Write-Host "Connection Key Vault URL is " $secret.id.TrimEnd($secret.Version)
After running the script, you can navigate to your Azure instance Key Vaults and view the key vault as well as the secret that was created by running script above. It will look similar to the image below:
10. Enable tracking on custom entities you want to sync
Out of the box entities are enabled for tracking. However, custom entities have to enabled for Change Tracking, if you would like to add them to the Dynamic 365 Data Export Service and have the the Dynamics 365 SQL database changes to be synced to the Azure automatically. To enable tracking for a Dynamics 365 custom entity:
- In your Dynamics 365 instance, navigate to Settings >> Solutions
- Open the solution containing the custom entity. In the solution, navigate to the Entities section. Select the entity’s General tab.
- Enable Change Tracking
- Save and publish the solution
11. Create a Dynamics 365 Export Profile
Dynamics 365 Export Profiles allow you to make the connection between your Dynamics 365 instance and your Azure instance. You have to provide the Azure SQL Database connection Key Vault URL, and the Dynamics 365 entities and relationships to be added to the Dynamics 365 Export Service, among other details.

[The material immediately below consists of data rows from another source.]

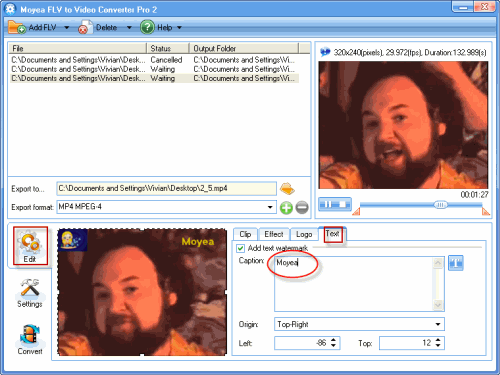Open the text font settings T button
The image size is (500, 375).
pos(456,263)
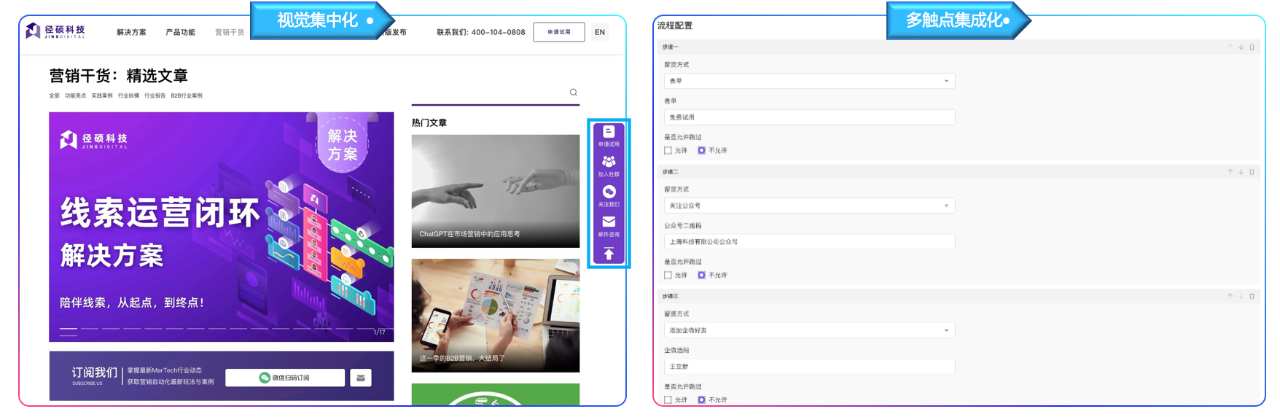Select 不允许 radio under 步骤二

pos(701,275)
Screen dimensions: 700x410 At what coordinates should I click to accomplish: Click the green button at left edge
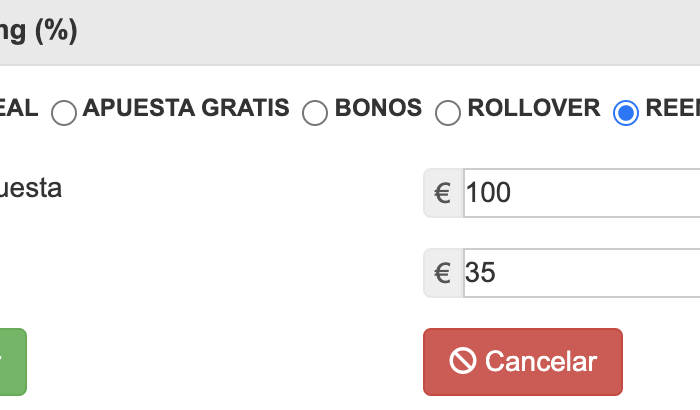[13, 362]
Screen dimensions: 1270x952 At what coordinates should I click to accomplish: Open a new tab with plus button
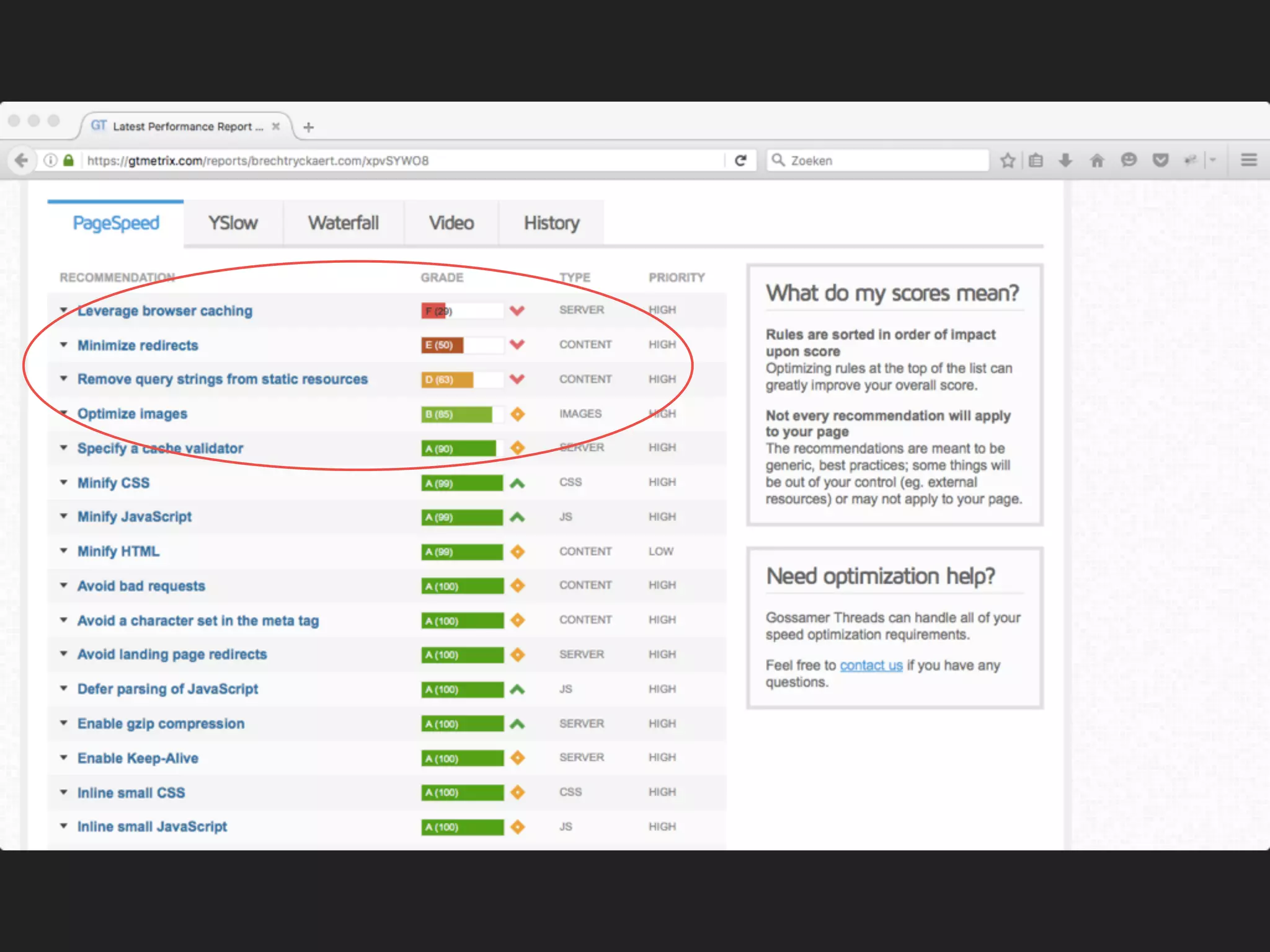pos(308,127)
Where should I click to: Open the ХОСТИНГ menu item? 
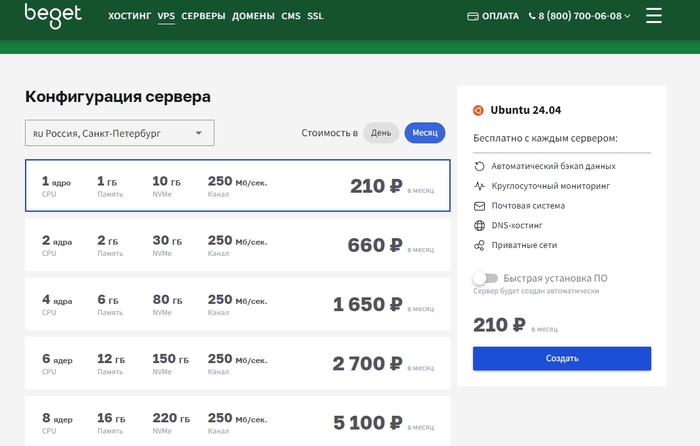tap(129, 16)
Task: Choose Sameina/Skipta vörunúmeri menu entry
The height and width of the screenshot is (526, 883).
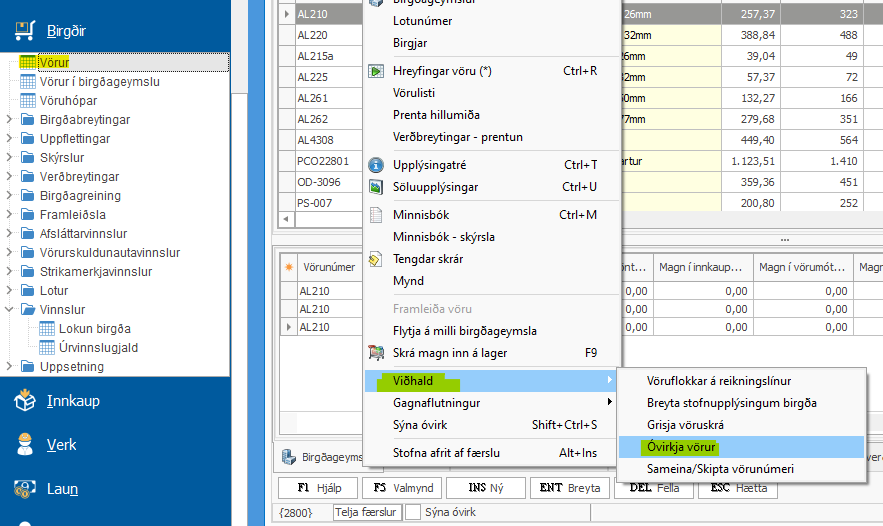Action: pyautogui.click(x=706, y=469)
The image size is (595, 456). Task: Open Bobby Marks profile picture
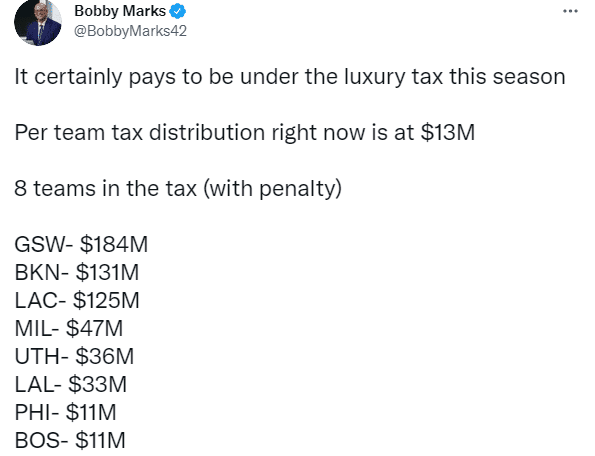point(38,22)
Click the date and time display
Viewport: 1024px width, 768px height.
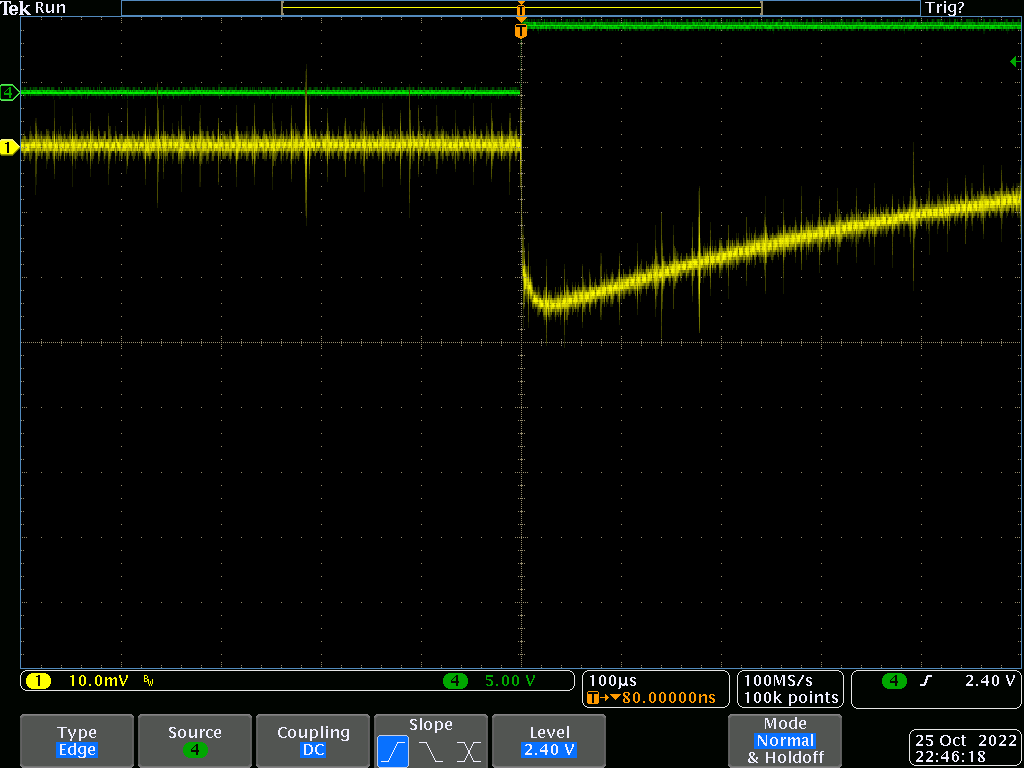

To create an Export Profile in your Dynamics 365 instance, navigate to: Settings >> Data Export. Click on “+New” and you will get a window similar to:
To get the “Key Vault URL”, go back to the Key Vault created in Step 9, click on Secrets. Keep drilling down until you find the “Secret Identifier”. Copy that field paste into the “Key Vault URL” field, on the Export Profile.
Click on “Validate”. After a successful validation, click Next to select the entities and relationships you would like to duplicate in your Azure SQL database, and then complete the creation of your Profile. This may take a few minutes depending on the amount of data being duplicated.
12. Microsoft SQL Server Management Studio Validation
After the process is complete in Step 11, you can return to Microsoft SQL Server Management Studio to see the tables containing the entities you selected in Step 11 (refresh your Azure SQL Server if you had Microsoft SQL Server Management Studio open when you were running Step 11). In my case, I selected 4 out of the box entities in Step 11: Account, Incident, Contact and Product. We now run queries against those tables like any other SQL database. 
Every time we add a new record or update an existing record, in Dynamics 365, for one the entities added to the Export Profile, within a few seconds those changes will be synced from the Dynamics 365 SQL table into our SQL database in Azure.